Ryegrass tiller density in the Impact pasture was nearly double that of the Yatsyn pasture in spring (10973 vs. 5509 tillers/m2, respectively; P<0.001). While tiller density declined significantly (P<0.001) over summer in both pastures, the Impact pasture still maintained close to double the tiller density of the Yatsyn pasture in autumn (7981 vs. 4707 tillers/m2, respectively; P<0.001).

The decline in tiller density in Yatsyn pasture over summer was due to plant death, as tiller numbers/plant remained constant at a mean of 48 tillers/plant. The decline in tiller density in Impact pasture over summer reflected lower tiller numbers per plant (53 vs. 75 tillers/plant in autumn and spring, respectively).

White clover growing point density

In contrast to the tiller density, the density of white clover growing points in Impact pasture was 31% lower than in Yatsyn pasture in spring (377 vs. 545 growing points/m2, respectively; P>0.05), and 13% lower in autumn (595 vs. 687 growing points/m2, respectively; P>0.05). This was because clover growing point density increased over summer by 58% in Impact pasture, but only by 26% in Yatsyn pasture.

Botanical composition

The botanical composition reflected the plant and tiller densities. While over 85% of Impact pasture on offer throughout the study period was ryegrass, the ryegrass component of Yatsyn pasture fell from 81% of DM in spring to 68% in autumn, largely due to an increase in the contribution of other grasses to total DM. The clover and broadleaf weed components of feed on offer were similar between Impact and Yatsyn pastures for the duration of the study (each component comprising less than 5% of total pasture DM).


The present study provides quantitative evidence that Impact perennial ryegrass is a morphologically different ryegrass genotype, in regard to stolon formation, than the more commonly sown genotype Yatsyn. Throughout the study, the formation of above-ground stolons by Impact ryegrass plants was extensive and appeared to be a regular morphological feature of the plant. In contrast, there was a much smaller amount of stolon material present in the Yatsyn pasture, of which most was below ground and appeared to be a survival mechanism to elevate growing points in response to burial of the plant crown through treading by grazing stock. The latter mechanism of stolon formation has been reported in New Zealand by Matthew et al. (9) and Brock and Fletcher (1).

The stoloniferous growth of Impact ryegrass resulted in maintenance of a stable plant population over the summer period, with any loss of ryegrass plants more than offset by recruitment of new plants from stolons, as there was no seedling recruitment observed in either pasture type. The Impact stolons effectively colonised bare areas of pasture created through loss of ryegrass and other plants. In the Yatsyn pasture, as with most ryegrass genotypes, the inability of ryegrass to colonise bare areas led to a greater ingression of other grass species that germinated in autumn. The competition for resources (such as light, water and nutrients) by these other grasses would be expected to increase as plants increase in size, which would provide stronger competition with the remaining ryegrass in the coming seasons.

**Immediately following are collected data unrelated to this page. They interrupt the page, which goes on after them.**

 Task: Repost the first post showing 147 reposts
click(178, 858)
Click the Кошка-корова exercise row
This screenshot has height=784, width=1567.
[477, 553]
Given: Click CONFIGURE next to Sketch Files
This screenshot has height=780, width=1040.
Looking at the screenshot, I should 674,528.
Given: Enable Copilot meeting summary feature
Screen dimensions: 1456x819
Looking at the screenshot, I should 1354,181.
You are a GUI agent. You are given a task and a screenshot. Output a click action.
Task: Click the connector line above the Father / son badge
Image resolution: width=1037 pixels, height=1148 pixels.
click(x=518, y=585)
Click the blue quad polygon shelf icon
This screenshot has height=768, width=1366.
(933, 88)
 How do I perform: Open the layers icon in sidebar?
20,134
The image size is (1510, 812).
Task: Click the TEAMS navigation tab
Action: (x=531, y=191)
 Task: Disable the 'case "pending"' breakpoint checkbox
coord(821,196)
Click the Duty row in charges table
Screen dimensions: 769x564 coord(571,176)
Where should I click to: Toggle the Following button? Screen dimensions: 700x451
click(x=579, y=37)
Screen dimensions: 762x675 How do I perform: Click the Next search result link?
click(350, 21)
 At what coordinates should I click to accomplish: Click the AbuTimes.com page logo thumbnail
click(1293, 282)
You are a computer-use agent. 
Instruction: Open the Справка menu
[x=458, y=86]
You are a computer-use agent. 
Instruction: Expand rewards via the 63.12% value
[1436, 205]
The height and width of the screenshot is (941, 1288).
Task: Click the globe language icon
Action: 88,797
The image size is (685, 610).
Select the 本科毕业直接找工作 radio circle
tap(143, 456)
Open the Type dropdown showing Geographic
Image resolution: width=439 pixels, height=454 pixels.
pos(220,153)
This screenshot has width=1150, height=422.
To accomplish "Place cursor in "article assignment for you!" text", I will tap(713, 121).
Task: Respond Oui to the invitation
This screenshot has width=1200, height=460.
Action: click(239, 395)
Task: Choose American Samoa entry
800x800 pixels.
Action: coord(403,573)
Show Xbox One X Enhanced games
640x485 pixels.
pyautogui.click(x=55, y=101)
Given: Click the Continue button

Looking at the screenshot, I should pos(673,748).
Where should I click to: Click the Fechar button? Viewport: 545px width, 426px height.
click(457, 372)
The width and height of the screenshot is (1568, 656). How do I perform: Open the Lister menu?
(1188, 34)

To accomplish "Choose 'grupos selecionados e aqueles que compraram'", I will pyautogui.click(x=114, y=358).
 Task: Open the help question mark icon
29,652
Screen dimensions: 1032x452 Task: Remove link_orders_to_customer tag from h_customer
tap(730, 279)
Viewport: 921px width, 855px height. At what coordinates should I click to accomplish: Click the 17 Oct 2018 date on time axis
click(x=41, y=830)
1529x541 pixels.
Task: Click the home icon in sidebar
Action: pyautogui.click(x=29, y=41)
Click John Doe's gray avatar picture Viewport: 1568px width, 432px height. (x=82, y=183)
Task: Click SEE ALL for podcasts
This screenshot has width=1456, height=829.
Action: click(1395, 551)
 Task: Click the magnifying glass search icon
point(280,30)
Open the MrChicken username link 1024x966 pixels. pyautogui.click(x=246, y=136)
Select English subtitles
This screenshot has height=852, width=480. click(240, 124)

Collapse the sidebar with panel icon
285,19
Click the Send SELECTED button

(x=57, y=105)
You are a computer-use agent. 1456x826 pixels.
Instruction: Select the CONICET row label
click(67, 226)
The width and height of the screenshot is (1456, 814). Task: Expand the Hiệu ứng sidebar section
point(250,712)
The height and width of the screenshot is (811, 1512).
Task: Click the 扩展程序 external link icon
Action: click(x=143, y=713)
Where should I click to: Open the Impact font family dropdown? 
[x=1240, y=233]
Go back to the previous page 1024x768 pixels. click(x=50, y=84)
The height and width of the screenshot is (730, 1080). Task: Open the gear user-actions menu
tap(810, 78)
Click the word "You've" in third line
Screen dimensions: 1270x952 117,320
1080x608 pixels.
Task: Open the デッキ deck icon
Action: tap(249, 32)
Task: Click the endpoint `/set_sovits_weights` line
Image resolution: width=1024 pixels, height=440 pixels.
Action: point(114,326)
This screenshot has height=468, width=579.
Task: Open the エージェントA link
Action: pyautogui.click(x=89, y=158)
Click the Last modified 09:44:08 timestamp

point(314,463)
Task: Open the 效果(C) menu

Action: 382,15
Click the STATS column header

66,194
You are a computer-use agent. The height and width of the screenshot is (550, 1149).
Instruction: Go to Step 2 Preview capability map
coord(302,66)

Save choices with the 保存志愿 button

The tiller density of Impact pasture in the present study was comparable to results reported by Fulkerson and Michell (4) in Tasmania, who recorded tiller densities of 3000 tillers/m2 in autumn/winter, increasing to 10000 - 16000 tillers/m2 in spring. The spring peak in tiller density observed in the current study is as expected in temperate environments (2,3,4). The lower density of white clover growing points in Impact than Yatsyn pasture probably reflects the greater competitiveness of Impact ryegrass pastures, although the percentage of clover DM on offer in both pastures was similar.


The current study quantified the far greater stoloniferous growth of the perennial ryegrass variety Impact over the variety Yatsyn. This provides a distinct advantage over other genotypes in survival and maintenance of plant and tiller density in pasture. However, the extent of stoloniferous development may differ dependent on soil type and grazing management regime. This study did not compare plant dynamics during the winter and it is possible that under a different management regime (e.g. non-optimal grazing) or without irrigation, the pattern of stolon formation might be different.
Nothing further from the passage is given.